Records for the task
■ ■ ■ ■ ■

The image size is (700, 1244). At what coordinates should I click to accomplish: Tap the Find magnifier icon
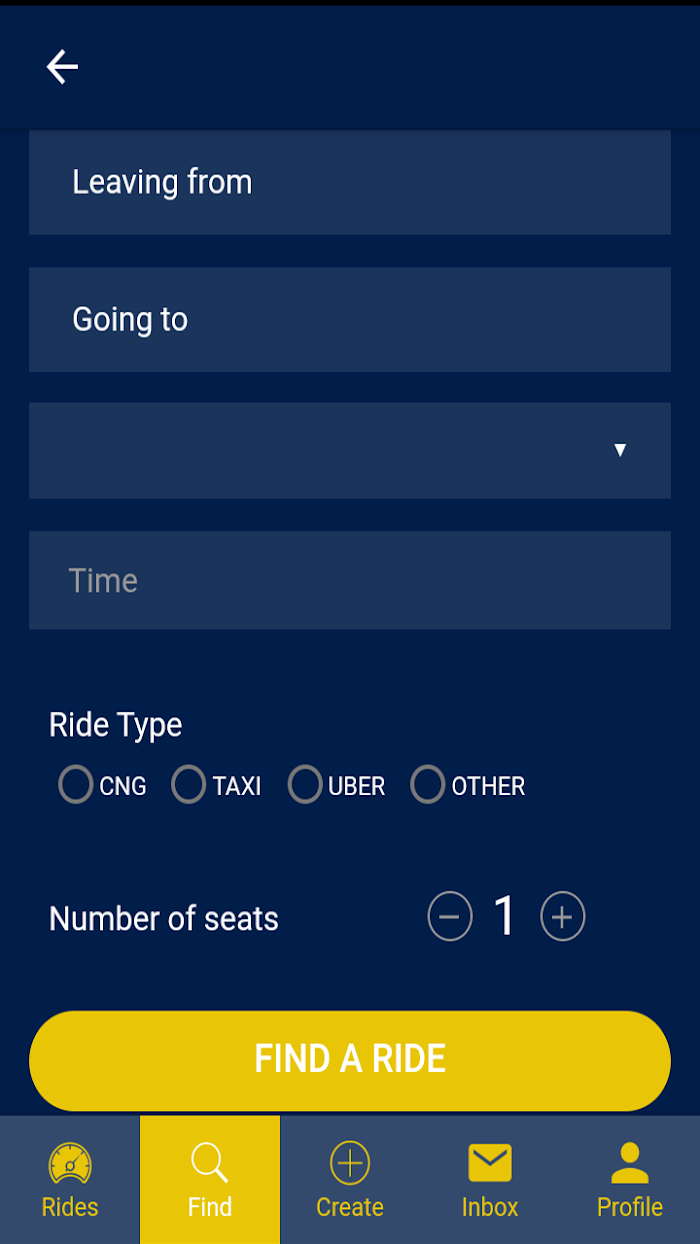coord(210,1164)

■ ■ ■ ■ ■

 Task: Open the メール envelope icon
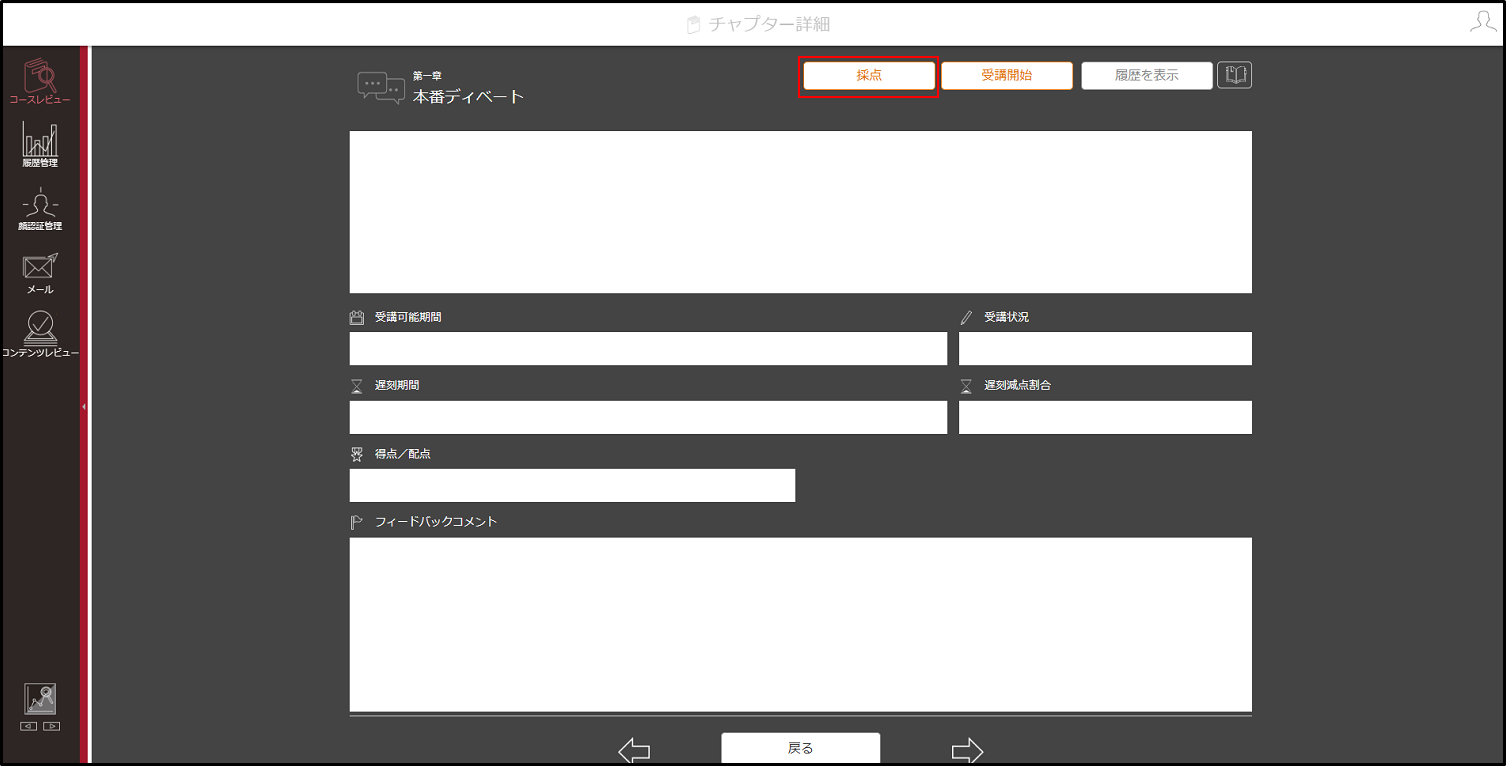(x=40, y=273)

■ ■ ■ ■ ■

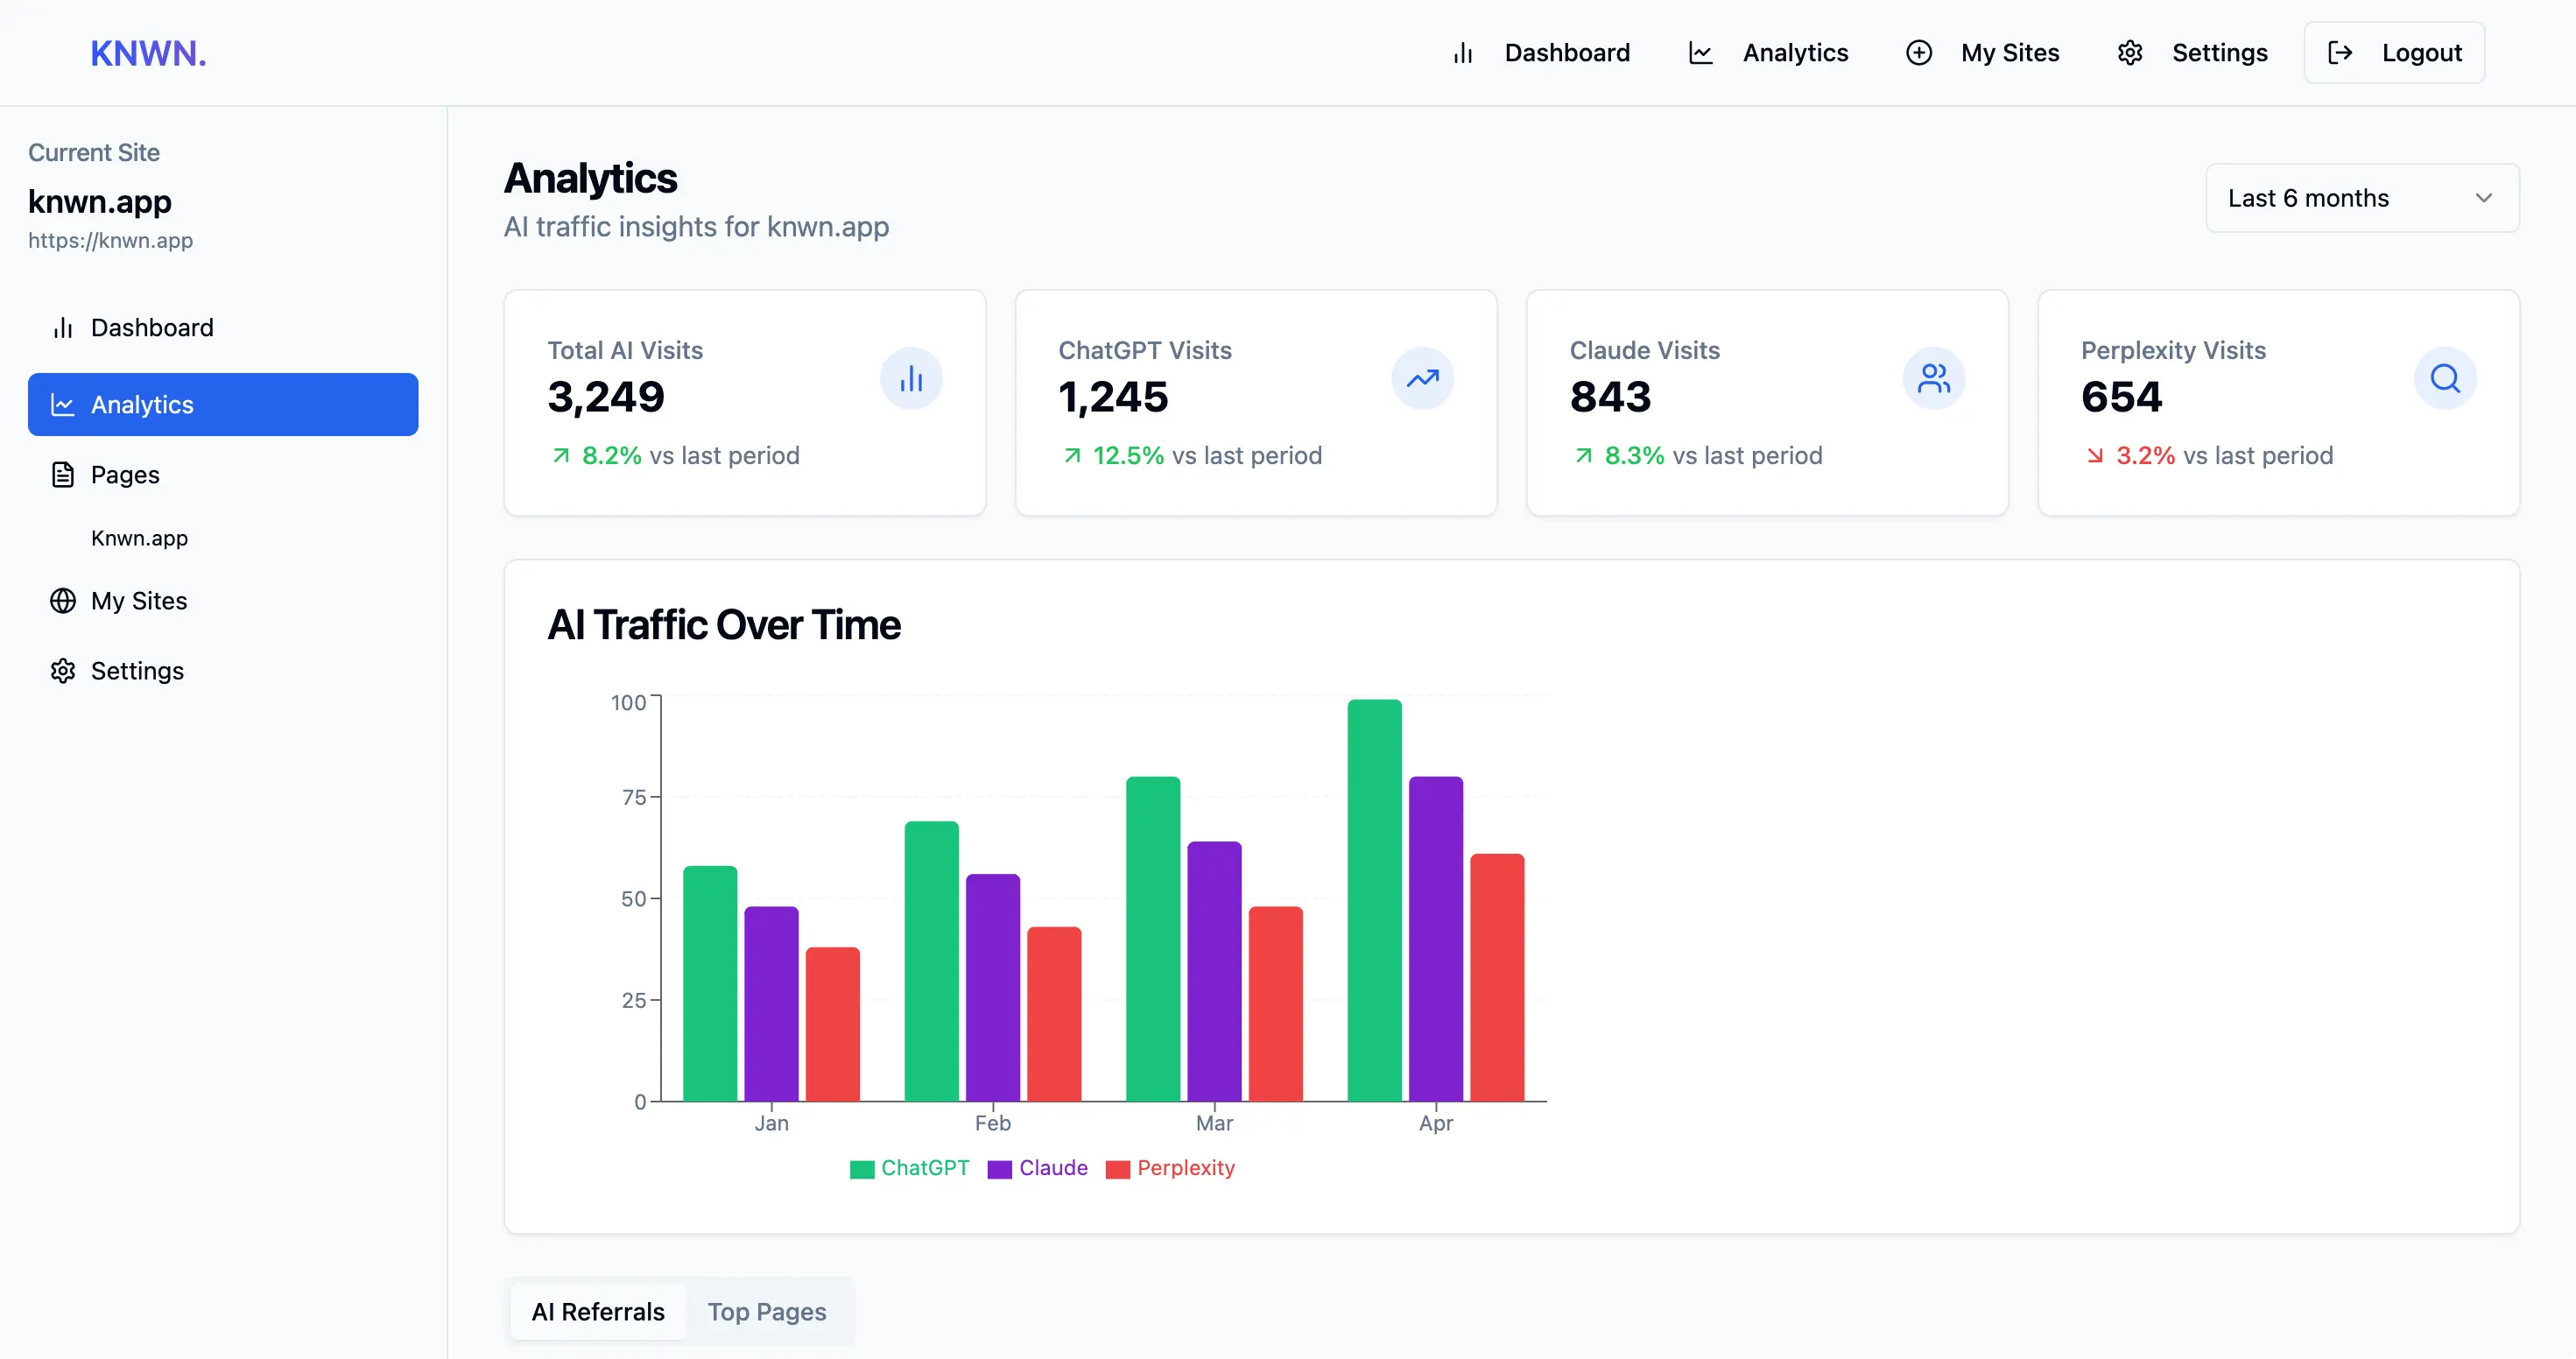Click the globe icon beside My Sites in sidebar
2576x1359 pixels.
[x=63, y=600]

■ ■ ■ ■ ■

Instructions to follow
Starting at the line that contains "The image size" and stopping after the line that contains "coord(210,1164)", reproduce the material with "magnifier" renamed to "search" and everything else unchanged. Leave the pictures out.

Result of the exercise
The image size is (700, 1244). At what coordinates should I click to accomplish: Tap the Find search icon
coord(210,1164)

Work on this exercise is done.